Please rewrite the records below, changing "skill" to "ability" and keeping everything else the same. Leave the pictures out of your answer.

Screen-element location records:
..............................
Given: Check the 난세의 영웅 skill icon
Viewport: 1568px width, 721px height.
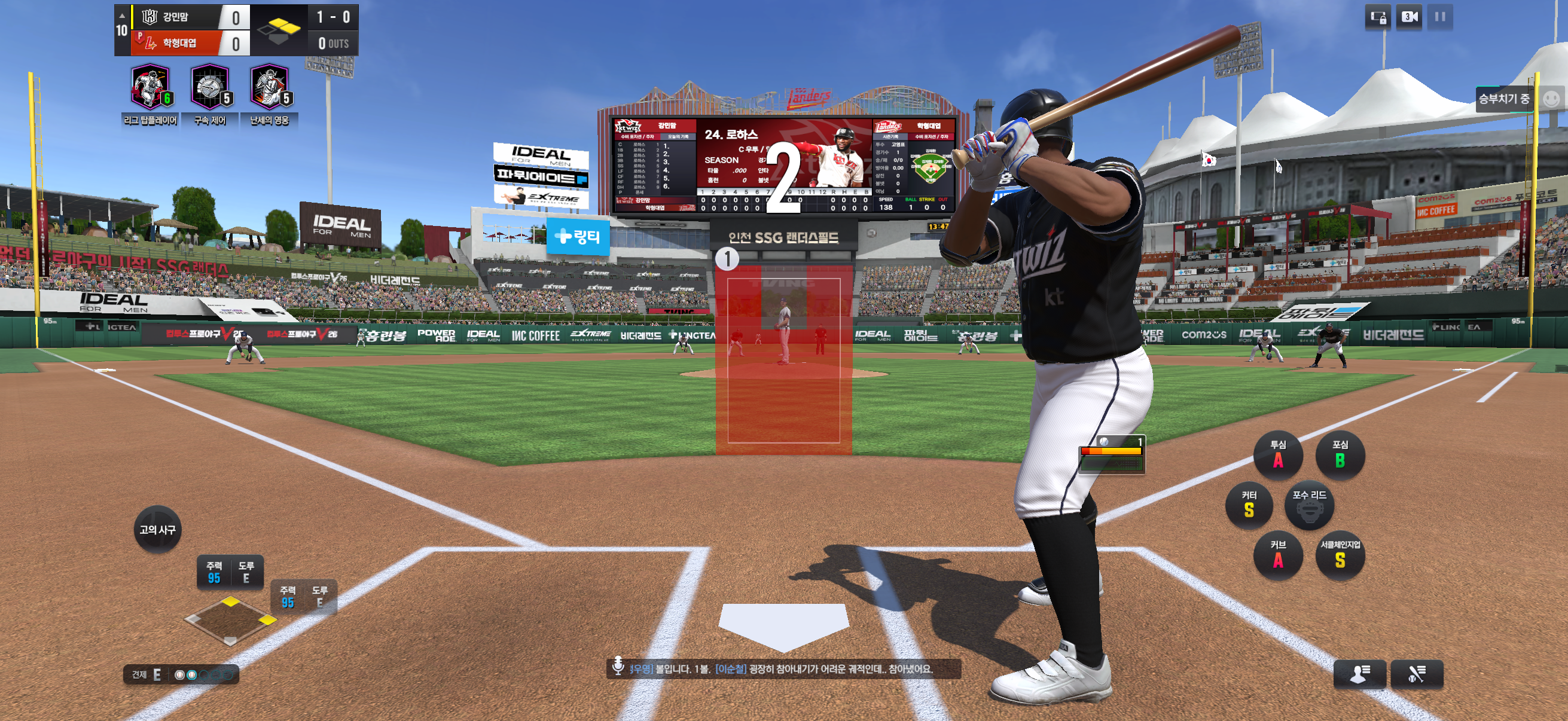Looking at the screenshot, I should click(269, 87).
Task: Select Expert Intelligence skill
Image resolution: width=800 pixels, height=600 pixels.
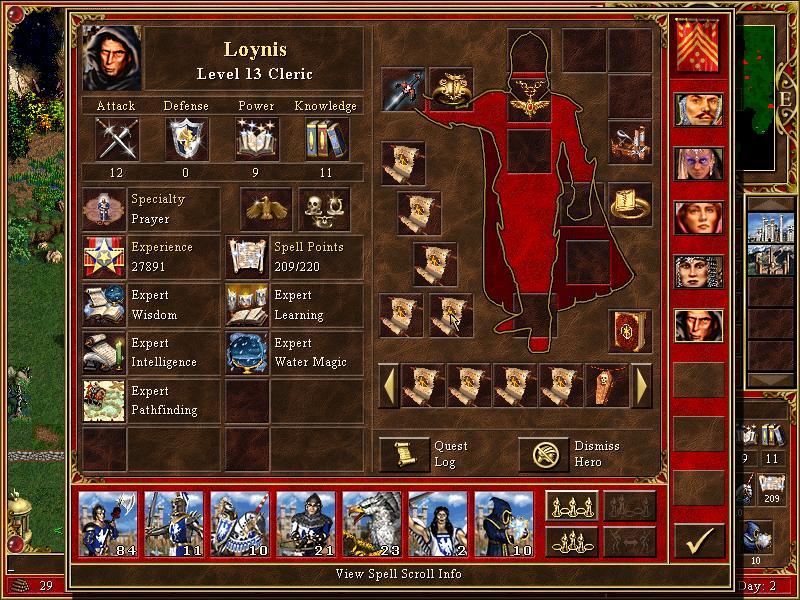Action: click(x=104, y=353)
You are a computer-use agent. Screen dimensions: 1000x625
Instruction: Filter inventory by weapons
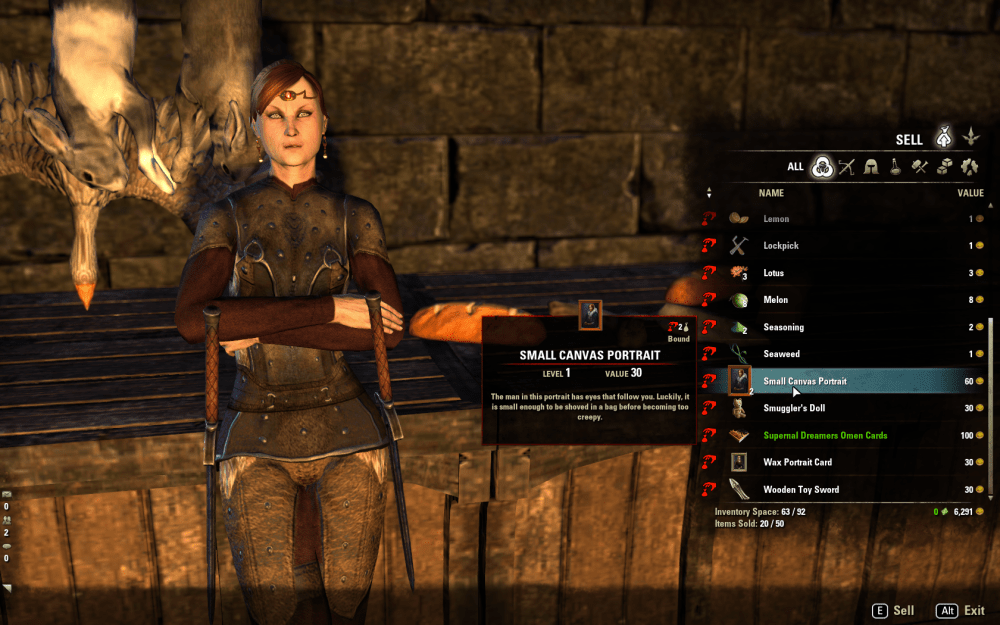tap(847, 167)
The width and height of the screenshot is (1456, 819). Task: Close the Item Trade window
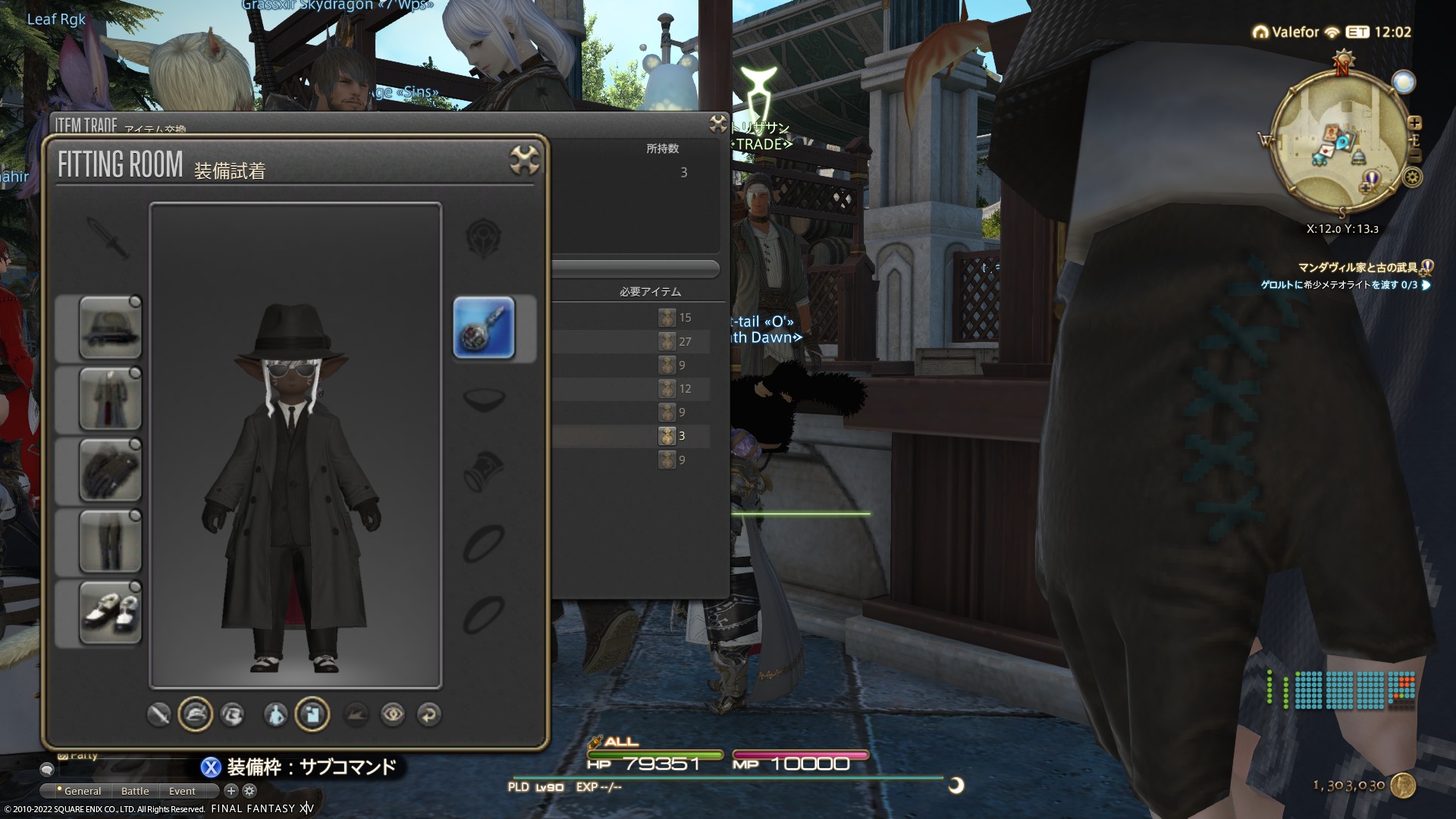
..............................
* [Output for this task]:
Given: Check the 난세의 영웅 ability icon
Viewport: 1568px width, 721px height.
Looking at the screenshot, I should click(269, 87).
Task: Select Expert Intelligence ability
Image resolution: width=800 pixels, height=600 pixels.
Action: click(x=104, y=353)
You are a computer-use agent. Screen dimensions: 1000x625
Instruction: Filter inventory by weapons
tap(847, 167)
The width and height of the screenshot is (1456, 819). Task: Close the Item Trade window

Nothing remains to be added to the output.